ボタフォゴオーナーのジョン・テクスター氏は、傘下のリヨン/FRAやベルギー2部のRWDモレンビークにボタフォゴから複数の若手選手を送り出している。マテウス・ナシメントのセンターフォワードとしてのプレースタイルは、ブラジルよりもヨーロッパで好まれるスタイルだけに、早くボタフォゴで一定の結果を残してヨーロッパ移籍を果たし、ヨーロッパ人監督の就任の可能性が高い、2026年W杯に向けたフル代表への招集を実現させてほしい選手の一人だ。

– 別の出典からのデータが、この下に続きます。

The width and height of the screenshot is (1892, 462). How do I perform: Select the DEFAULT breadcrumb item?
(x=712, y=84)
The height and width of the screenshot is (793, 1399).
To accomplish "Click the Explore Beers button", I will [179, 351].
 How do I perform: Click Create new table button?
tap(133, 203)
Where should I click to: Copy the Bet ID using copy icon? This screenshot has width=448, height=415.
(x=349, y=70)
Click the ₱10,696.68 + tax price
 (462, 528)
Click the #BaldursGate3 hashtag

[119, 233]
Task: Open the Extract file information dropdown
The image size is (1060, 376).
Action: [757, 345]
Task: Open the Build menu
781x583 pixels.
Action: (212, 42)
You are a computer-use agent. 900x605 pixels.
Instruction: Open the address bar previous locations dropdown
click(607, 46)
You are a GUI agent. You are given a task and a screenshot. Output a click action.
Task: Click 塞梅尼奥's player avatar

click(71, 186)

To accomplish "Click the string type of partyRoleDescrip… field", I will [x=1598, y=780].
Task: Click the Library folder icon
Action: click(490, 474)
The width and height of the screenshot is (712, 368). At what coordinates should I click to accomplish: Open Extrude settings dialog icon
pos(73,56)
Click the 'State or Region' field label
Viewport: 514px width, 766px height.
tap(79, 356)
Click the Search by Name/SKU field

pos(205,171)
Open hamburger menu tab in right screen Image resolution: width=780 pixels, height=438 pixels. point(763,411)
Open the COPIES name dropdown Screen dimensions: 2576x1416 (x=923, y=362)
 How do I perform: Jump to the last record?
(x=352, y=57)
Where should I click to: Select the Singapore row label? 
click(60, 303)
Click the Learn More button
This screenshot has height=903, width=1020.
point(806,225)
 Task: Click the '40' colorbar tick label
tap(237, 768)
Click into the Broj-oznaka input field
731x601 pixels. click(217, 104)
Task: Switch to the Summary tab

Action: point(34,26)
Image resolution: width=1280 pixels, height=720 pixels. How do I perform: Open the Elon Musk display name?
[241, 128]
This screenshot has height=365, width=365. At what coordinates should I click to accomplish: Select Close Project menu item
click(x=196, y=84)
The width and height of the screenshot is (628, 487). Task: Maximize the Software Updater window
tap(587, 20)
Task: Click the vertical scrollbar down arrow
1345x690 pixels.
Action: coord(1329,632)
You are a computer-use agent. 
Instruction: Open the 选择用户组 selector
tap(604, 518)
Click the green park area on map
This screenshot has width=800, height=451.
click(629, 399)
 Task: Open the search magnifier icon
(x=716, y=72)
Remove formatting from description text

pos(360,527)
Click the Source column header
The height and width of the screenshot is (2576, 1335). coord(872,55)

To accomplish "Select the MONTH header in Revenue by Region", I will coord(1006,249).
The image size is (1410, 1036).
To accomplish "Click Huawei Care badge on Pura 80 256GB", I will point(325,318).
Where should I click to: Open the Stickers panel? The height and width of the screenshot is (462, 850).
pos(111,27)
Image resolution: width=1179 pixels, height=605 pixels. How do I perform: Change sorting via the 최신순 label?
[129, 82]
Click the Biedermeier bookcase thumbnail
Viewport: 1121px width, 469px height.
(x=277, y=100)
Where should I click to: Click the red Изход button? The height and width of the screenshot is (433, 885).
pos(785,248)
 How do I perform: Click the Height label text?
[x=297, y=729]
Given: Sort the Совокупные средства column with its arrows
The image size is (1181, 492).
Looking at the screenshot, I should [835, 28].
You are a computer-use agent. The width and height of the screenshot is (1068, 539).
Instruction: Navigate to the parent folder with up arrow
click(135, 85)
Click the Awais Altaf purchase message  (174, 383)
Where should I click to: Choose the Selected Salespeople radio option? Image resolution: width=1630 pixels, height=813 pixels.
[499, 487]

2023年7月13日の報道によると、ボタフォゴはノッティンガムフォレスト/ENGから獲得オファーを受諾。オーナーのジョン・テクスター氏は移籍金900万ユーロ(約14億円)の条件に満足しておらず、移籍が実現する見込みは低い。 この報道で、ボタフォゴオーナーのジョン・テクスター氏のマテウス・ナシメントへの評価は少なくとも900万ユーロを越えていることが判明。まだ20歳で焦る必要はないが、クラブでも少しずつ結果を残し、自らの市場価値を高め、オーナーが満足するオファーを受けて欧州移籍を叶えたい。 ⇒ 関連記事: 【破談】NフォレストがU-20W杯代表マテウス・ナシメント(Matheus Nascimento)選手の獲得オファー[2023.07.23]
(2023/11/29追記) 2023年のボタフォゴは、センターフォワードではFWチキーニョ・ソアレス(Tiquinho Soares, 1991)の存在が大きく、シーズン途中には元スペイン代表ジエゴ・コスタ(Diego Costa, 1988)が加入、また、スプリントを有効に使う戦術の中で、マテウス・ナシメントのプレースタイルはチーム戦術と乖離する面も多く、2023年はほとんど試合に出場することはなかった。
出場試合数が少ない中、U-20W杯やパンアメリカン競技大会に出場。所々に素質の高さを示すプレーは見せたものの、過去の世代別代表での成績からは大きく見劣る成績で、外部や自分自身の期待をも下回るであろう結果に終えた。
ピッチの中央をプレーエリアとしポジショニングの巧みさからゴールを量産してきたマテウス・ナシメントとプレースタイルは異なるが、サイドに流れ、周りの選手を使いながらも、時には自らがシュートに持ち込むFWチキーニョ・ソアレスのプレーを参考にするなど、2024年はプレースタイルを広げ少しでも出場時間を増やさなければ、高い素質をピッチで披露することはできない。